We next sought to replicate these findings in independent samples (Table S5). 38 SNPs were selected that had Pgc < 5 × 10−5 and were not in LD with each other (Table 3). Of these, four SNPs were not considered to be completely independent signals and are not used for further analyses. (For completeness, data for these 4 SNPs are listed and denoted by an asterisk in Table 3, supplementary Section 6 for details). We received unpublished data from investigators on a further 4,493 cases and 42,542 controls for the top 34 independent SNPs. Significantly more SNPs replicated at all levels than would be expected by chance (Table 3). Four of 34 had Prep values < 0.01, 18 of 34 SNPs had Prep values < 0.05 and 31 of 34 had signal in the same direction of effect (binomial test, P = 3.8 × 10−7). Within the replication samples, two SNPs remained significant following correction for multiple testing. The first, rs4765913, is found on chromosome 12 in CACNA1C, the alpha subunit of the L-type voltage-gated calcium channel (Prep = 1.6 × 10−4, OR = 1.13). The second, rs10896135 is in a 17 exon, 98kb open reading frame C11orf80 (Prep = 0.0015, OR = 0.91). Nominally significant Prep values were also obtained in another calcium channel subunit, CACNB3. Only 2 of the 4 SNPs in Table 2 had Prep values < 0.05; the genome-wide significant SNPs from the primary analysis, rs10994397 and rs9371601 did not (Prep = 0.11 and 0.10, respectively). Finally, we performed a fixed-effects meta-analysis, as described in the supplementary information our primary PGC and Prep data and established genome-wide significant evidence for association with rs4765913 in CACNA1C (P = 1.82 × 10−9, OR= 1.14) and rs12576775 in ODZ4 (P = 2.77 × 10−8; OR = 0.89). As in the primary analyses, generally consistent signals were observed across replication studies and meta-analysis of the replication data also did not reveal significant heterogeneity between the samples (Tables S6 and S7).

Table 3
Bipolar association results for primary GWAS, replication and combined samples for the most significant SNP from regions with Pgc < 5 × 10−5

To interpret why two of the significant associations in the primary analysis appear to fail to replicate, it is important to quantify the role of the “winner’s curse” on estimates of power to replicate individual signals. Given a polygenic model, power will be very low to detect any one variant at genome-wide significant levels, but there will be many chances to “get lucky” with at least one variant. Those that are discovered will have relatively inflated effect estimates. A simple simulation of the distribution of ORs around several “true” ORs (conditioning on a genome-wide significant P value of 5 × 10−8, fixed minor allele frequency (0.20), and our sample size (Table S8)) demonstrates a distinct inflation of the estimated OR leading to a marked overestimate of the power to replicate an individual result. For example, for a true genotypic relative risk of 1.05 the mean estimated OR is 1.17, conditioning on having P < 5 × 10−8. Thus, although the nominal power for replication is 100% for the inflated OR, the true power to replicate at P < 0.05 is only 30%. Thus any single failure to replicate is by itself less informative. This simulation is consistent with the positive signal we observed in the independent replication where many more than expected show nominal replication with all but one in the original, expected, direction of effect.

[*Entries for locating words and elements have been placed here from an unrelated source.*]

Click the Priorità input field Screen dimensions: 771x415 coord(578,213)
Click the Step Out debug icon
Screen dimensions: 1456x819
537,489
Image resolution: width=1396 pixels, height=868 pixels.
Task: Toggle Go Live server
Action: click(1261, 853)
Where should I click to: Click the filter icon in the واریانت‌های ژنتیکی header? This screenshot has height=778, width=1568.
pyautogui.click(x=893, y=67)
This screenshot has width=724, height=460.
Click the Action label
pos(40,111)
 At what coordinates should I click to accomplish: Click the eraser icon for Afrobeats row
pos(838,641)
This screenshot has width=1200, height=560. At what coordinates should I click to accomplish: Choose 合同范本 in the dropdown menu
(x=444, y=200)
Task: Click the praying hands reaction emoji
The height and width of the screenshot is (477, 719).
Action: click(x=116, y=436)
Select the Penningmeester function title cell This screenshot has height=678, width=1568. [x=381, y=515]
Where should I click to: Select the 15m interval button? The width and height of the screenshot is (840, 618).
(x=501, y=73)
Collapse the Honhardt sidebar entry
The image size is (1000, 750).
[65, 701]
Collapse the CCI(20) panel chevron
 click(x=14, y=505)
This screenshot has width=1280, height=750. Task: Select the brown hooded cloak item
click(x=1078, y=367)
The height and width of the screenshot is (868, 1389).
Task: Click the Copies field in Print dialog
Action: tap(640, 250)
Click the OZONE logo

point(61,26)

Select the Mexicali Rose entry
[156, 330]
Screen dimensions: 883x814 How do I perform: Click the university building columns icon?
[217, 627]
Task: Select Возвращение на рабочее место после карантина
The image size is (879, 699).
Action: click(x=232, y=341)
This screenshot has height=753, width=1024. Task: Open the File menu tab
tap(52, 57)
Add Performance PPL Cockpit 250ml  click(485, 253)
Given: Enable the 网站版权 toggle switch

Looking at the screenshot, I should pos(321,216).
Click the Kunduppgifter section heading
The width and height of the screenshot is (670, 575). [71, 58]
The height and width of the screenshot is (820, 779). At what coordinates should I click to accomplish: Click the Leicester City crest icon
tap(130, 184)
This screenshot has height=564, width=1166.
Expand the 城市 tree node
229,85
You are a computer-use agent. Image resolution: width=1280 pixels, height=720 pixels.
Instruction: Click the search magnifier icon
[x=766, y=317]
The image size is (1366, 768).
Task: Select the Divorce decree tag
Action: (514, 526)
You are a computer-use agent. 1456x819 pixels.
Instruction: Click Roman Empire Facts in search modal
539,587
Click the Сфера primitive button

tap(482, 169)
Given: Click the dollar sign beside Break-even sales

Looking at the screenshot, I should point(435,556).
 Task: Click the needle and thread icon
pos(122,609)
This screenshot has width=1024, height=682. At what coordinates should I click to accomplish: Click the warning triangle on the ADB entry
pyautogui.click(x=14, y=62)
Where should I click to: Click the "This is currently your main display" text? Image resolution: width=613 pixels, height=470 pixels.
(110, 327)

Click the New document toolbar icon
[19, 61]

We performed an analysis to look for enrichment of Gene Ontology (GO) terms among genes in the association intervals containing the same top 34 independent SNPs used in the replication analysis (Pgc < 5 × 10−5) from Table 3 using a permutation-based approach that controlled for potential biases due to SNP density, gene density, and gene size and found enrichment in GO:0015270, dihydropyridine-sensitive calcium channel activity. This GO category contains 8 genes, 3 of which (CACNA1C, CACNA1D and CACNB3) are present among the 34 independent association-intervals tested (P = 0.00002); the probability of observing an empirical P value this small, given all the targets tested, is P = 0.021 (See Supplementary section 7). Overall, these analyses suggest that the set of intervals ranked highly in our GWAS do not represent a random set with respect to annotated gene function. This analysis focused only on the most significant loci, consistent with the other results presented in this manuscript. It is likely that a study based on a larger number of loci, defined by a more liberal P value cutoff, would indicate other promising areas for biological investigation.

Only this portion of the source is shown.